> _Extract to read_
----

The past is never dead. It's not even past," noted the American novelist William Faulkner. Arguably, the two most egregious economic policy mistakes of the past that continue to haunt India were the licensing of Indian industry during the Nehru years and the nationalisation of private banks by Indira Gandhi in 1969. These actions had one common disastrous feature: penalising and expropriating the Indian private sector. Other policies that turned out to have adverse consequences were different in principle. They at least purported to help the private sector (such as the imposition of trade barriers to protect industry from foreign competition) or fill in for it (such as the creation of the public sector).
Restrictive industrial licensing policies have been almost completely reversed, although their consequences still linger (most notably in the weak performance of Indian manufacturing). But bank nationalisation endures as a millstone around the Indian economy, a grim reminder and legacy of Indira Gandhi's policies.
Undoing this legacy may well turn out to be one of the most critical tasks for the Reserve Bank of India's (RBI's) current governor, Raghuram Rajan. The problem is so intractable and so embedded in Indian politics that only he can, and can afford to, take on the challenge.

----

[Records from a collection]

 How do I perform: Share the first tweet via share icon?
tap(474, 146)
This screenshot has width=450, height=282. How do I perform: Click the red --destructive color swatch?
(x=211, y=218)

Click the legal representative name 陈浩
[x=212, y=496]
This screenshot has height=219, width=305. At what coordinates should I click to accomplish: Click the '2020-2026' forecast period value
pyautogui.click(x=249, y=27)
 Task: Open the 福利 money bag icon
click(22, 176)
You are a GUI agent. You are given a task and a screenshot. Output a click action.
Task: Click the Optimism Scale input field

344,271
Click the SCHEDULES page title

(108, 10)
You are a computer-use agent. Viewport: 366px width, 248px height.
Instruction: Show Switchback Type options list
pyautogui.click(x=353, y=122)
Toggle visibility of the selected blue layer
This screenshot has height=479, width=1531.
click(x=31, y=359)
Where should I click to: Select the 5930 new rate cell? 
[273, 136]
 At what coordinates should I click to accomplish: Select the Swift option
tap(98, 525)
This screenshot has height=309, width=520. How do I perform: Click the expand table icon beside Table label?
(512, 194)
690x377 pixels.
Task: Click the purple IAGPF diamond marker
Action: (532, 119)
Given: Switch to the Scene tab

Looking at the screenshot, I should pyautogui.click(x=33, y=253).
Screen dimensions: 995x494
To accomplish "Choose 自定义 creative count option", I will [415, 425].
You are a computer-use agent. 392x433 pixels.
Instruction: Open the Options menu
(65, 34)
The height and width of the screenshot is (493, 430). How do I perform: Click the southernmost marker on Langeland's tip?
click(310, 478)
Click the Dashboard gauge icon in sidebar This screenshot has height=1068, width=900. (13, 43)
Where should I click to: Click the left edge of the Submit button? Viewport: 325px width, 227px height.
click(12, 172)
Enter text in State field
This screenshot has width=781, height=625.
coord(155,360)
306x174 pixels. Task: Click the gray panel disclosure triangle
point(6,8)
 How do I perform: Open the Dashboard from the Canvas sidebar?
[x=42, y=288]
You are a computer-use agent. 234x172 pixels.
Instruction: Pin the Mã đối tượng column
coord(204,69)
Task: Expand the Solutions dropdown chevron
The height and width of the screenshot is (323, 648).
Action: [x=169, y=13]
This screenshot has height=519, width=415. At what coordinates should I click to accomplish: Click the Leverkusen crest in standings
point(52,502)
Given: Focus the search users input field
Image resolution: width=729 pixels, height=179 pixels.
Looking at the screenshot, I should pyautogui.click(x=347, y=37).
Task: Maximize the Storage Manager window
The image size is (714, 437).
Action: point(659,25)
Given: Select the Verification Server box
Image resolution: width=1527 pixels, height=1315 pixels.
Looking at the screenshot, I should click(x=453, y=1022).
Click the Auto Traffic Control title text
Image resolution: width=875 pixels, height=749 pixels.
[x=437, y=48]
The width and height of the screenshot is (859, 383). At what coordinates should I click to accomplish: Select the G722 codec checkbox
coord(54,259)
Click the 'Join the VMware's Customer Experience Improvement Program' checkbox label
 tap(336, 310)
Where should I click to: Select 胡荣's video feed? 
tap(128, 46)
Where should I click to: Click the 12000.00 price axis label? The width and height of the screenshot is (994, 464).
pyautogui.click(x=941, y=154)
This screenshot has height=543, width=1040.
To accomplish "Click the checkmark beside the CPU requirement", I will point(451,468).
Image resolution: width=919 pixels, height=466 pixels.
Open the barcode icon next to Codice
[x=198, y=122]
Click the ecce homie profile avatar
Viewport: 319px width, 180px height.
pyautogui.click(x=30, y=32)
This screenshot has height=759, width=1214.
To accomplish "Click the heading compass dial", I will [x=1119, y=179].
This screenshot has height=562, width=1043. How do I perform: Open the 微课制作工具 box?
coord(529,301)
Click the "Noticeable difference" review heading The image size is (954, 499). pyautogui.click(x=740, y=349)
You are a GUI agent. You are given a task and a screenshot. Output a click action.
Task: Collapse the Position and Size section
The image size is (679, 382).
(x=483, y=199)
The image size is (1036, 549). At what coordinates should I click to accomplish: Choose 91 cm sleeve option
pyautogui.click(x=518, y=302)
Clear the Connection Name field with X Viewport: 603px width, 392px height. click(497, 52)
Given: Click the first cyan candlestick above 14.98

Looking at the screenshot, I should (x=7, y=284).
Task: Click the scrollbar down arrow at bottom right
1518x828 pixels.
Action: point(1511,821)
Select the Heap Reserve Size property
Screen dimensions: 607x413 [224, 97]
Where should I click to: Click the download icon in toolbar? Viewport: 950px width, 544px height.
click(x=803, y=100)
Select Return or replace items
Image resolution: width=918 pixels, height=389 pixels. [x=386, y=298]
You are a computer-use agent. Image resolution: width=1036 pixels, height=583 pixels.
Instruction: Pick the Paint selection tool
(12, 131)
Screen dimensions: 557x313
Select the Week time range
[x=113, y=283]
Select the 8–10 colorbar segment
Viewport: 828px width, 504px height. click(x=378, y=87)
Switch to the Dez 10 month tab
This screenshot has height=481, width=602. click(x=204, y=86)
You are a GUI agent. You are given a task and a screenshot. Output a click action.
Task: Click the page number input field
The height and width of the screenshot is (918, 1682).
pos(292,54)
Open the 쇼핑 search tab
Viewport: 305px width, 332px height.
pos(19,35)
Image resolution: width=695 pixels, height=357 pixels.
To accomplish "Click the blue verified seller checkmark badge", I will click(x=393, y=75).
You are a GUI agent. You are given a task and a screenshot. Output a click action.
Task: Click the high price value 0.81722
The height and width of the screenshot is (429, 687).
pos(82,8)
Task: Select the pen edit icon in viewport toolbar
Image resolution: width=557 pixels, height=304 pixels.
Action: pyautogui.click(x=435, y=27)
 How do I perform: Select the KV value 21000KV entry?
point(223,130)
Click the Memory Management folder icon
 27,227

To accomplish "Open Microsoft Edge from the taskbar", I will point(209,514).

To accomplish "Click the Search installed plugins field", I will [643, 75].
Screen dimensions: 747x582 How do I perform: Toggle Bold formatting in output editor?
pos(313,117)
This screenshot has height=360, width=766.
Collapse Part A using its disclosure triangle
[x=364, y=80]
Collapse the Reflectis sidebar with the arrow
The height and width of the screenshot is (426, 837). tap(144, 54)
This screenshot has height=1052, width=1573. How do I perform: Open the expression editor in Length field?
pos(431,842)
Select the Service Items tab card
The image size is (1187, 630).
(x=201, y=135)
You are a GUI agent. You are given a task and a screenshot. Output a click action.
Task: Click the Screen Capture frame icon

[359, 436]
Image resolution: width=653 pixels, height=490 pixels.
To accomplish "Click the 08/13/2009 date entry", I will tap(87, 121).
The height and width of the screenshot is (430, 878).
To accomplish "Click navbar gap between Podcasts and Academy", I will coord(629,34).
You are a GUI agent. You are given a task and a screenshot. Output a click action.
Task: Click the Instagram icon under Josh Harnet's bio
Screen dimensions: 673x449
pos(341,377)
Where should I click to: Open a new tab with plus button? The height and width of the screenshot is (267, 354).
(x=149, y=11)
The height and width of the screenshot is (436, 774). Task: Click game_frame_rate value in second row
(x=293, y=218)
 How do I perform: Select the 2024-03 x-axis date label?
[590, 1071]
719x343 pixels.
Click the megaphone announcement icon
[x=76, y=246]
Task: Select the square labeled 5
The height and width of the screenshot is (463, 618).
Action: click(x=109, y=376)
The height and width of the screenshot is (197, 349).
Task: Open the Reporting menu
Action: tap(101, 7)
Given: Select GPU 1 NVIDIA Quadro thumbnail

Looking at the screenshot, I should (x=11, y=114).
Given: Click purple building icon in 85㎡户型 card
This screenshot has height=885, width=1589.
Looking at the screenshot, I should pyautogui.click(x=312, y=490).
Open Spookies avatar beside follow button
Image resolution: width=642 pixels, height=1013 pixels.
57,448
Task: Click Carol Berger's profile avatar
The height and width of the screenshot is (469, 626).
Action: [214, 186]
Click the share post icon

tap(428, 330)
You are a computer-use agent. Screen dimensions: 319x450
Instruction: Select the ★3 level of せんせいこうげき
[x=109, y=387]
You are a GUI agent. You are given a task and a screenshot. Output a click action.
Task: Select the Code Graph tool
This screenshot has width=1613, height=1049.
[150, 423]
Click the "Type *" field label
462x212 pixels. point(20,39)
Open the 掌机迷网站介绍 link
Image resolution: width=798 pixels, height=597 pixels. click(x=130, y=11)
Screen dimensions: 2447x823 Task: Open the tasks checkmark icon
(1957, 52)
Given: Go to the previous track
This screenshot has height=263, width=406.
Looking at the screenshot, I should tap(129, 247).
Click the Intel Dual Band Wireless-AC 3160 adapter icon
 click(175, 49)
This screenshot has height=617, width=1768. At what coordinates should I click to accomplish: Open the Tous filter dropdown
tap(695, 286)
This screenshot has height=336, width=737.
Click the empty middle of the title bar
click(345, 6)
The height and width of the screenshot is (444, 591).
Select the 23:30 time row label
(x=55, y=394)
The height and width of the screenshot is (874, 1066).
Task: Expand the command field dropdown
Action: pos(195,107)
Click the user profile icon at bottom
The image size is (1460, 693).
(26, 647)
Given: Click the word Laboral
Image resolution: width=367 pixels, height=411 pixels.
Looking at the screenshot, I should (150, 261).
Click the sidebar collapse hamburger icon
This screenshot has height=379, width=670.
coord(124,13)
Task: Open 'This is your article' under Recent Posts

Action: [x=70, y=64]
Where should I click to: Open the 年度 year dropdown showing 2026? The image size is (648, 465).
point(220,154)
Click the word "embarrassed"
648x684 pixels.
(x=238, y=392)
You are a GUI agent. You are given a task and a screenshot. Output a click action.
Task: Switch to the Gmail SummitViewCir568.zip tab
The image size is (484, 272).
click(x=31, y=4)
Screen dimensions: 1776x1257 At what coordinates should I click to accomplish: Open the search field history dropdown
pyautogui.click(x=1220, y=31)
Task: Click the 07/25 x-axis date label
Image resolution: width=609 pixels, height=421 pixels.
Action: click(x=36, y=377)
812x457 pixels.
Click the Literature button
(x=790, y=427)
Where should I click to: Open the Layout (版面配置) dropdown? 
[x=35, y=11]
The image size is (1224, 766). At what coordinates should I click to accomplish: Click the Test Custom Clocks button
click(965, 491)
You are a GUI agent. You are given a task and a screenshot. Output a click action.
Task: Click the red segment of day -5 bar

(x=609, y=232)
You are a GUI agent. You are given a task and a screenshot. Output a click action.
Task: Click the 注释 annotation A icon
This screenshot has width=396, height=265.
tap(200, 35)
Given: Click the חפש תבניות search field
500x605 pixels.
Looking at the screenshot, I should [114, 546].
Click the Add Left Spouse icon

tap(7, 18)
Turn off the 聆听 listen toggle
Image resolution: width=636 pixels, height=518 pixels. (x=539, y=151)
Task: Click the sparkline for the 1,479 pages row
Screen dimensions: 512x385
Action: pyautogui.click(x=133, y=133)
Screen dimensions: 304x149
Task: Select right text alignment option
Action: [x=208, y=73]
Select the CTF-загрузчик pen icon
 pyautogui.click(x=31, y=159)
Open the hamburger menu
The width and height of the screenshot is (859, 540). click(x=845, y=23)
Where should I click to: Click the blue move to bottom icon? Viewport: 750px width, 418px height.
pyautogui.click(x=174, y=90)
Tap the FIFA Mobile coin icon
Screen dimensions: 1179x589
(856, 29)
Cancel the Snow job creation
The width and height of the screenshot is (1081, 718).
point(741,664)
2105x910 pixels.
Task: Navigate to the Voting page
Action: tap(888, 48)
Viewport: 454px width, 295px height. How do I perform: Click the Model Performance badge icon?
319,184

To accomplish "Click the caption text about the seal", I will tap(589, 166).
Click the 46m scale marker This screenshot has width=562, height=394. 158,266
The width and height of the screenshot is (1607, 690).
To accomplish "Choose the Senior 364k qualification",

----

> _Goals_
(1) Output the records between the line holding "This screenshot has height=1052, width=1573." and the line holding "I will coord(629,34).", inclusive, as a JSON list of strings with one string per line and blank lines left out.
(2) Write what comes next in the commentary on India's bank nationalisation, picking up where it stops.

> _Outputs_
(1)
[
  "This screenshot has height=1052, width=1573. How do I perform: Open the expression editor in Length field?",
  "pos(431,842)",
  "Select the Service Items tab card",
  "The image size is (1187, 630).",
  "(x=201, y=135)",
  "You are a GUI agent. You are given a task and a screenshot. Output a click action.",
  "Task: Click the Screen Capture frame icon",
  "[359, 436]",
  "Image resolution: width=653 pixels, height=490 pixels.",
  "To accomplish \"Click the 08/13/2009 date entry\", I will tap(87, 121).",
  "The height and width of the screenshot is (430, 878).",
  "To accomplish \"Click navbar gap between Podcasts and Academy\", I will coord(629,34)."
]

(2)
On the face of it, that task has begun. The RBI will soon be awarding new banking licences to allow for a greater role for private sector banks. But this may not be enough. Consider why.
Since 1991, an overarching principle for eliminating inefficiency in vast parts of the economy has been this: to promote competition via private sector entry rather than change ownership through privatisation. This approach had some intrinsic merit - after all, Russia went from communism to gangsterism because it sold public assets cheaply to a few oligarchs.
More importantly, the entry-favouring approach had the virtue of political expediency. Privatising public sector companies would have encountered significant opposition from their managers as well as from strong unions. Allowing private sector companies to enter the market without touching the public sector incumbents bypassed some of these costs and allowed reform to proceed by stealth. The logic and hope, of course, were that a vibrant private sector would grow rapidly while the public sector would shrink, at least in relative terms.
And the strategy broadly worked. Yes, Air India is still a mess and a public burden, but the Indian aviation and telecommunication sectors of today are mercifully - and unrecognisably - different from what they were 20 years ago, with enormous benefits for the Indian economy. Public sector companies now account for a small share of the overall size of these sectors.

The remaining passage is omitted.